Technical Analysis of the S&P 500: Key Strategies for Profit

  • ES is up 18% for the year but is approaching resistance before all-time highs.
  • The weekly chart and monthly chart show bullish sentiment remains strong.
  • The daily chart shows possible short entries for bears and levels to watch.


The S&P 500 is close to ending the year well in the green, currently at an 18.5% return for the year. 7 months have closed in the green, and we will need to wait and see what December brings, but after this rally, it wouldn’t be surprising to see some investors who were long, liquidate and take some profits or funds settle their books. Let’s look at all the major time frames and see what the best course of action is to take as we close in on the end of 2023.

Monthly Chart

The monthly chart shows no real significant pattern, continuation, or reversal.
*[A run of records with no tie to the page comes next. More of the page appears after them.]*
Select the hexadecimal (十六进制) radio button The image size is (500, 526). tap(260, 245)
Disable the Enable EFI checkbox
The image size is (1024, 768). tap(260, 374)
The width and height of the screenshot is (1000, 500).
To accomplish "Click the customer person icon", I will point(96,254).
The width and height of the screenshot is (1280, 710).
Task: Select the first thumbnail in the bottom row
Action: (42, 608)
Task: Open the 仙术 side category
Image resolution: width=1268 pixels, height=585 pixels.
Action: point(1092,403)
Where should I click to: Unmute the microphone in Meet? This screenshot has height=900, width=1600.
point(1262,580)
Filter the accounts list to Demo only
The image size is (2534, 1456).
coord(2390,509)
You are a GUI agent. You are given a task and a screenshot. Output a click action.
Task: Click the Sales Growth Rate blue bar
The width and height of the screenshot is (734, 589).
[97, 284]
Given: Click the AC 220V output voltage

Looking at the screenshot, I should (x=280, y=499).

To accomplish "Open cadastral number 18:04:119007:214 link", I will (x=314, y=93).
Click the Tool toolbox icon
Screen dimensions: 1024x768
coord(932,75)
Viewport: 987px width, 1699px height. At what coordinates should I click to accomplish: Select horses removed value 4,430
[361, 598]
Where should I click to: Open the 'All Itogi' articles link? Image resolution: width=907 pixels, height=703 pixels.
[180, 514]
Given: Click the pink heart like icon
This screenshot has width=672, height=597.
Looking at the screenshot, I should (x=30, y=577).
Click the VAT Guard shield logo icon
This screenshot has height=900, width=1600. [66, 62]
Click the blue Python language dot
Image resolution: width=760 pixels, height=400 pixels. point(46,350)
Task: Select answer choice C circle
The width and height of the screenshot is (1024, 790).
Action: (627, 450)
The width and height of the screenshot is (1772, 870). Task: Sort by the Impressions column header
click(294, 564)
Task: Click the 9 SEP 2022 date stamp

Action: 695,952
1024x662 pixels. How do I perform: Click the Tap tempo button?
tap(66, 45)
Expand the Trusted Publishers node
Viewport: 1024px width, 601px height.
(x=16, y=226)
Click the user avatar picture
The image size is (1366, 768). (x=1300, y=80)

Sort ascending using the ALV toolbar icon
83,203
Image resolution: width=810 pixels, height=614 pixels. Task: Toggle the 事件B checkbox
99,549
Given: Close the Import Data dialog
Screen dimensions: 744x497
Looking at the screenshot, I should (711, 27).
At the moment, we see that all-time highs are very close to being tested, and as long as that level is passed with conviction, technically speaking, there will be no real worry for the bulls. There is always the possibility of a 1-2-3 reversal around this level, and that would send ES tumbling, but with what is happening with the FED, taking shorts would be betting against them, which could work but is risky. Short-term and medium-term traders don’t need to concern themselves with that outlook.

Weekly Chart

We have clear trend channel that has formed and can be easily seen on the weekly chart. Price is slightly overbought at current levels based on this trend channel, so bulls might see better entries if they demonstrate some patience. You can see in the chart below the clear POC for the volume profile is sitting at $4150, usually, the POC acts like a magnet for price. There is also a possibility of a double top forming here that we will look at on the daily chart.

Daily Chart

The double top that could form lines up with the red rectangle on the chart below, which is the resistance zone from July of this year. Bulls would probably be better off waiting it out at this point, and bears don’t have a possible entry based on yesterday’s bearish candle. Stops can be placed above the high of around $4612, but they must keep in mind that this could just be the start of a consolidation phase instead of a sell-off. It is also likely, based on the other two longer-term charts, that ES will not likely drop too far, support could step in around $4,400 and then $4,100 if prices retrace deeper.